» PAGE TEXT

::::::::::

Newington Cemetery

Dalkeith Road, Edinburgh, Scotland

In 1846 this site was known as Echo Bank Cemetery, and later became known as the Newington Necropolis. The original Gothic lodge is still in evidence and is used as a gatekeeper’s cottage.

This cemetery is neglected and vandalized.  Tombstones are toppled over and broken.  It is overrun with ivy, and in some instances it is impossible to see the headstones.  The gravestones located at the perimeter wall are impossible to reach because the ground is covered in vegetation.  It is objectionable that this hallowed ground has been neglected and allowed to deteriorate, and yet it is a very peaceful island in the midst of the city where the sun shines through the foliage of the ancient trees and lends a sadness and eeriness to the scene.

It is one of the most haunting sites I’ve visited. Large and spacious it covers a large area in the city. It is both open and wooded. The overgrown foliage entangles the tombstones, obliterates the names whilst the shade from the trees plunges the area into gloom. At every turn the rustling leaves seem ominous, and I checked over my shoulder more than once. I was transported to a book I once read “A Fine and Lonely Place,” which told the story of an old man who frequented a cemetery. Perhaps that is what triggered my fascination with cemeteries and gravestone and the history of inscriptions.

There is a wrought iron fenced area against the front wall containing gravestones with images of the Star of David and Hebrew writing. The Jewish section was created in 1945, and it seems to me vindictive and intolerant that even in death the Jews are segregated from the others.


If there is another world he lived in bliss
If there be none he made the most of this. 1938

In mansions of glory and endless delight
I’ll ever adore thee in heaven so bright
And sing with a glittering crown on my brow
If ever I love thee my Jesus ‘tis now.

This stone recalls sad thoughts of one who in the summer’s shady bloom straight from the arms of love went down to the gloomy portals of the tomb. 1869

A Report Filed for Edinburgh Evening News, 06 February 1991:
On Monday I went for a walk in a graveyard. Preoccupied with sombre thoughts in these sombre times, I stood before a huge memorial stone “to the honoured memory of one hundred and thirty nine British sailors and soldiers who gave their lives for their country during the Great War 1914-1918”.

In large letters across the top of the memorial was written: “Their name liveth for evermore”. Behind it was a large ragged heap of stones and an unkempt tangle of undergrowth. The place was dirty, depressing and very cold.

These days, there should be no need to remind ourselves of the need to respect the dead. It behoves us all to honour those who have passed away, whether they died by accident, of old age, in the First World War, or in a futile fight for oil.

::::::::::

» DATA LINES

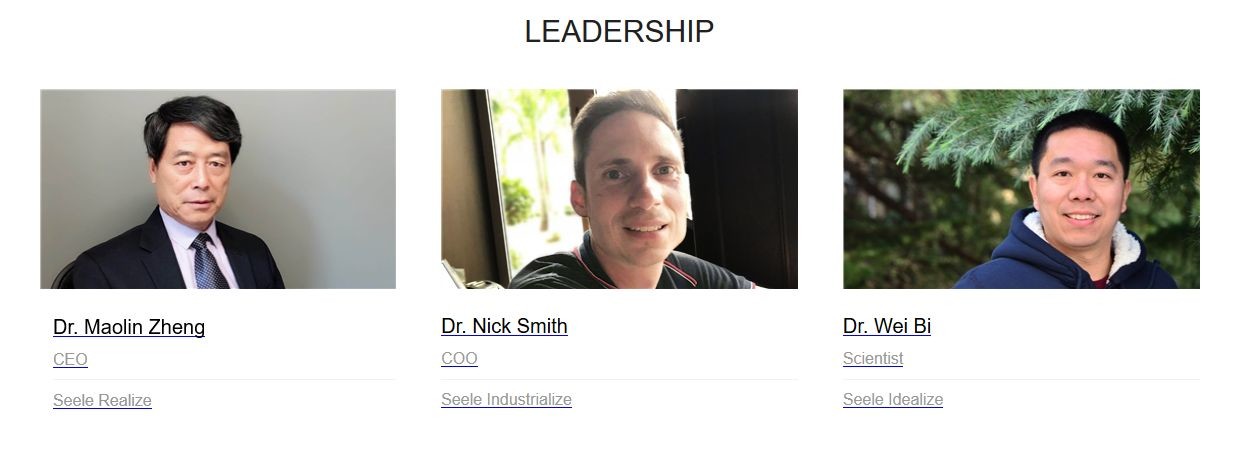
Task: Open Dr. Maolin Zheng's profile link
Action: (129, 327)
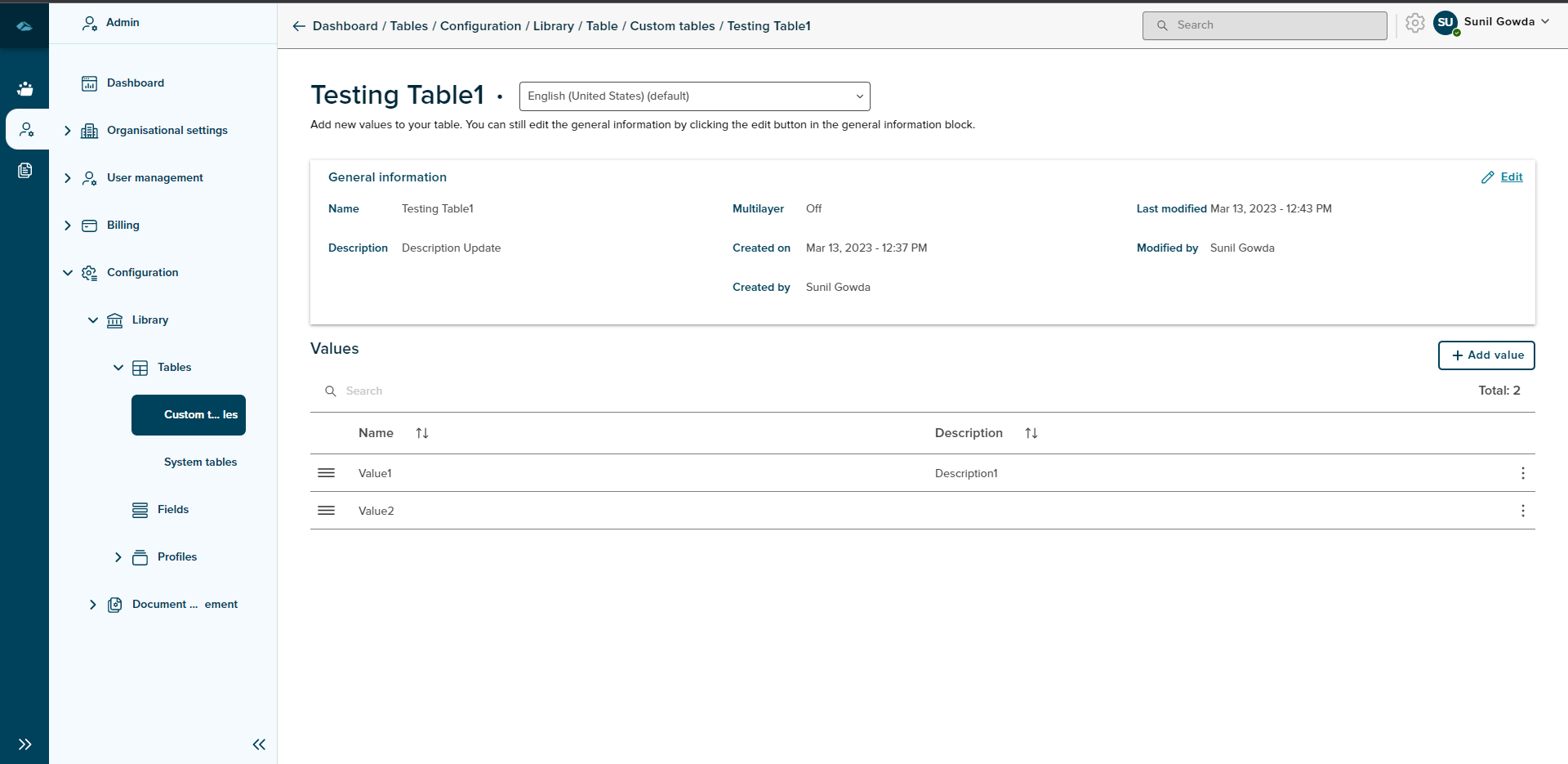Open the three-dot menu for Value2
Screen dimensions: 1568x764
pyautogui.click(x=1522, y=511)
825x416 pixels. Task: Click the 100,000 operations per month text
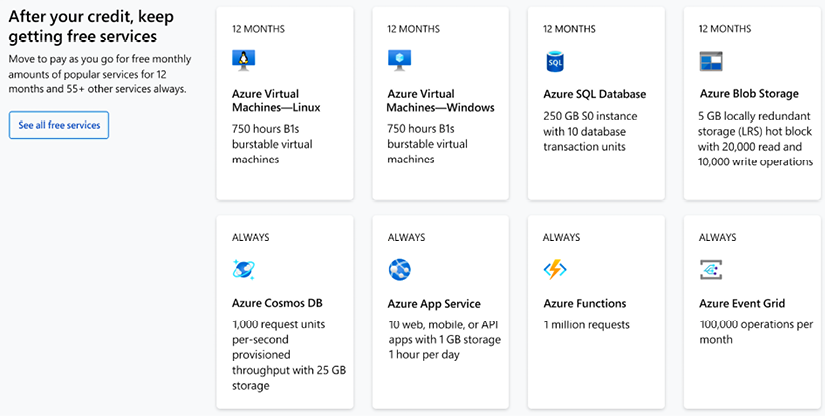pos(756,332)
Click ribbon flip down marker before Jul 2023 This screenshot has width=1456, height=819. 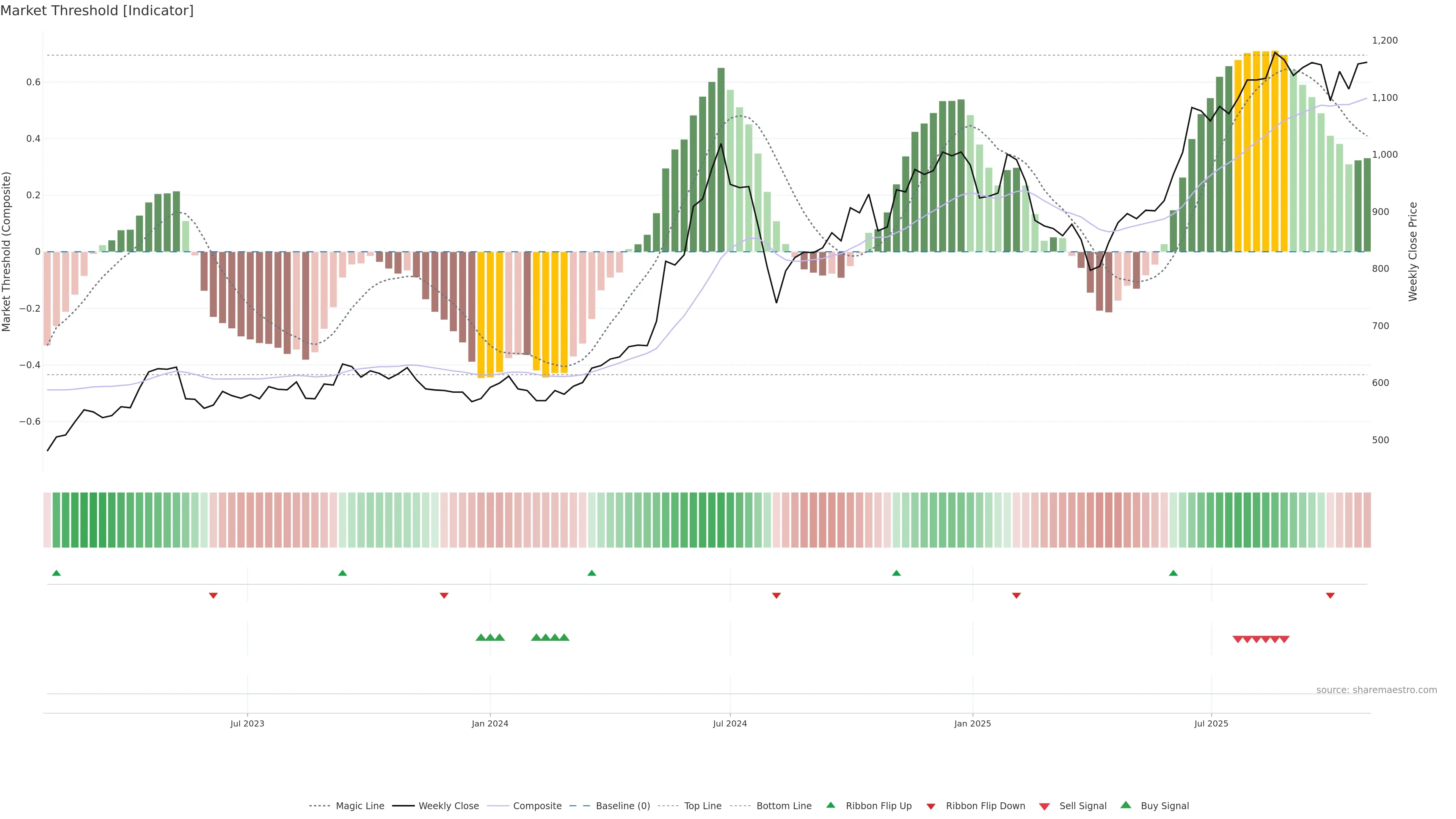[x=213, y=596]
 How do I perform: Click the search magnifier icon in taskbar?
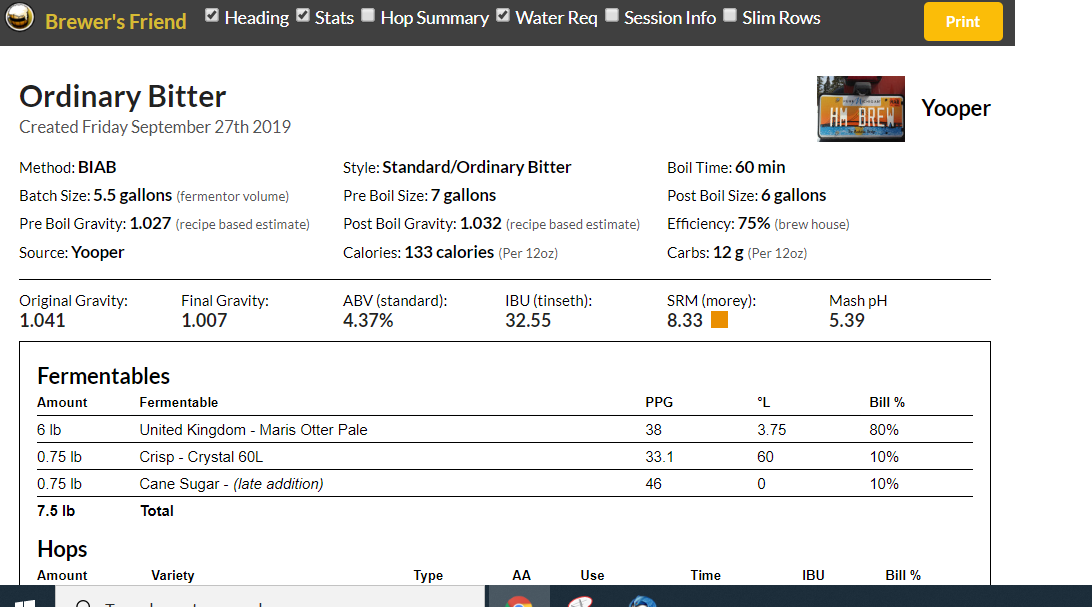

::::::::::

» WRITTEN TASK
From the page about Newington Cemetery, list every name the text gives for the burial ground itself.

» IN RESPONSE
Newington Cemetery
Echo Bank Cemetery
Newington Necropolis